» **TASK TO COMPLETE**:
Among the lines below, restate word for word only those from the line with "The width and height of the screenshot is (1512, 804)." through the line with "has height=1008, width=1189.", with both end lines kept.

↓↓↓

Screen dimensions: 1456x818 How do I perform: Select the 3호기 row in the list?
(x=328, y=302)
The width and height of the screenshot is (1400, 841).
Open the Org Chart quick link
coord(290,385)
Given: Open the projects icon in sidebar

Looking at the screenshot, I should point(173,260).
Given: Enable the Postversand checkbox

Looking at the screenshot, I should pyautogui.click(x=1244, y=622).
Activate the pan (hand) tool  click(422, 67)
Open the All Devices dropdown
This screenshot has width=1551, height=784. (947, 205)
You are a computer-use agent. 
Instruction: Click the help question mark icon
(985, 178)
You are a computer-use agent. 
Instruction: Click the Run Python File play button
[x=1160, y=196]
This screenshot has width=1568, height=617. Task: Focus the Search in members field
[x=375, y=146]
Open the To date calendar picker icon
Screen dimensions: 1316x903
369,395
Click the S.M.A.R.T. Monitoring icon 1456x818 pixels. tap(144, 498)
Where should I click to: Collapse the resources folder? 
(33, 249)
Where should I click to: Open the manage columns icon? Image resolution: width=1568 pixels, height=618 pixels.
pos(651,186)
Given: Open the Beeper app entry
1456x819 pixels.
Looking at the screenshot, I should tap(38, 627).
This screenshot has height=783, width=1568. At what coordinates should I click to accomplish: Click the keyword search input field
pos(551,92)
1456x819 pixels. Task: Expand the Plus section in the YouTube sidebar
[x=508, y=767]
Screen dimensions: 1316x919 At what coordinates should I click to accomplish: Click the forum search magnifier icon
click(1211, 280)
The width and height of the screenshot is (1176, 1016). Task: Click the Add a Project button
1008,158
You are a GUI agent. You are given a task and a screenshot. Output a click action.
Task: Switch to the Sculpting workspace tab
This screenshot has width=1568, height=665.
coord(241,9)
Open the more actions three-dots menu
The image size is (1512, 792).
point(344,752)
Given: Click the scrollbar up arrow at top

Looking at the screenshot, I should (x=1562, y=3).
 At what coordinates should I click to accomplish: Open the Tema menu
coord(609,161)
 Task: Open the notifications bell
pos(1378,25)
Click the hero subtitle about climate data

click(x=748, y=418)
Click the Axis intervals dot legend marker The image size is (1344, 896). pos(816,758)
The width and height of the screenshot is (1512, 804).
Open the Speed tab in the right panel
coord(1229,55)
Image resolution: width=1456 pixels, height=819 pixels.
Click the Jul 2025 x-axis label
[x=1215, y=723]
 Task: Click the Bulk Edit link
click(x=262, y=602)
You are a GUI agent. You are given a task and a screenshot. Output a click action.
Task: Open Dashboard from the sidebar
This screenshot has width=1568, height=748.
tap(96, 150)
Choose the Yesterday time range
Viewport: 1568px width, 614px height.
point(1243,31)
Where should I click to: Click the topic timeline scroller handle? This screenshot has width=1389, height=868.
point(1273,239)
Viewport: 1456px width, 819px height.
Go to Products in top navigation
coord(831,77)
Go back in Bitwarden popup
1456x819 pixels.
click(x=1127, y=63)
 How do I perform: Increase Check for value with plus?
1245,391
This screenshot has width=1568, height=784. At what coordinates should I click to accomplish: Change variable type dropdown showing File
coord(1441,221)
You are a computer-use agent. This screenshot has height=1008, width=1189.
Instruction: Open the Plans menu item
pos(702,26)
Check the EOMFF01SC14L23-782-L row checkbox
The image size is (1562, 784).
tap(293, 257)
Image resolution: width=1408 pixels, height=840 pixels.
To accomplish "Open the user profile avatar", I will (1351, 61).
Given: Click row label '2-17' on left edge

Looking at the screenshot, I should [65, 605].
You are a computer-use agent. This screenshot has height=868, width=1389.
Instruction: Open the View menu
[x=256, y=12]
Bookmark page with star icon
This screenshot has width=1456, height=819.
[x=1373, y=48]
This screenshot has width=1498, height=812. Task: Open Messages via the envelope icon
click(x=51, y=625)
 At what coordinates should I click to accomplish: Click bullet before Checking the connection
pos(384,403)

↑↑↑

» **EXERCISE OUTPUT**:
The width and height of the screenshot is (1512, 804).
Open the Speed tab in the right panel
coord(1229,55)
Image resolution: width=1456 pixels, height=819 pixels.
Click the Jul 2025 x-axis label
[x=1215, y=723]
 Task: Click the Bulk Edit link
click(x=262, y=602)
You are a GUI agent. You are given a task and a screenshot. Output a click action.
Task: Open Dashboard from the sidebar
This screenshot has width=1568, height=748.
tap(96, 150)
Choose the Yesterday time range
Viewport: 1568px width, 614px height.
point(1243,31)
Where should I click to: Click the topic timeline scroller handle? This screenshot has width=1389, height=868.
point(1273,239)
Viewport: 1456px width, 819px height.
Go to Products in top navigation
coord(831,77)
Go back in Bitwarden popup
1456x819 pixels.
click(x=1127, y=63)
 How do I perform: Increase Check for value with plus?
1245,391
This screenshot has width=1568, height=784. At what coordinates should I click to accomplish: Change variable type dropdown showing File
coord(1441,221)
You are a computer-use agent. This screenshot has height=1008, width=1189.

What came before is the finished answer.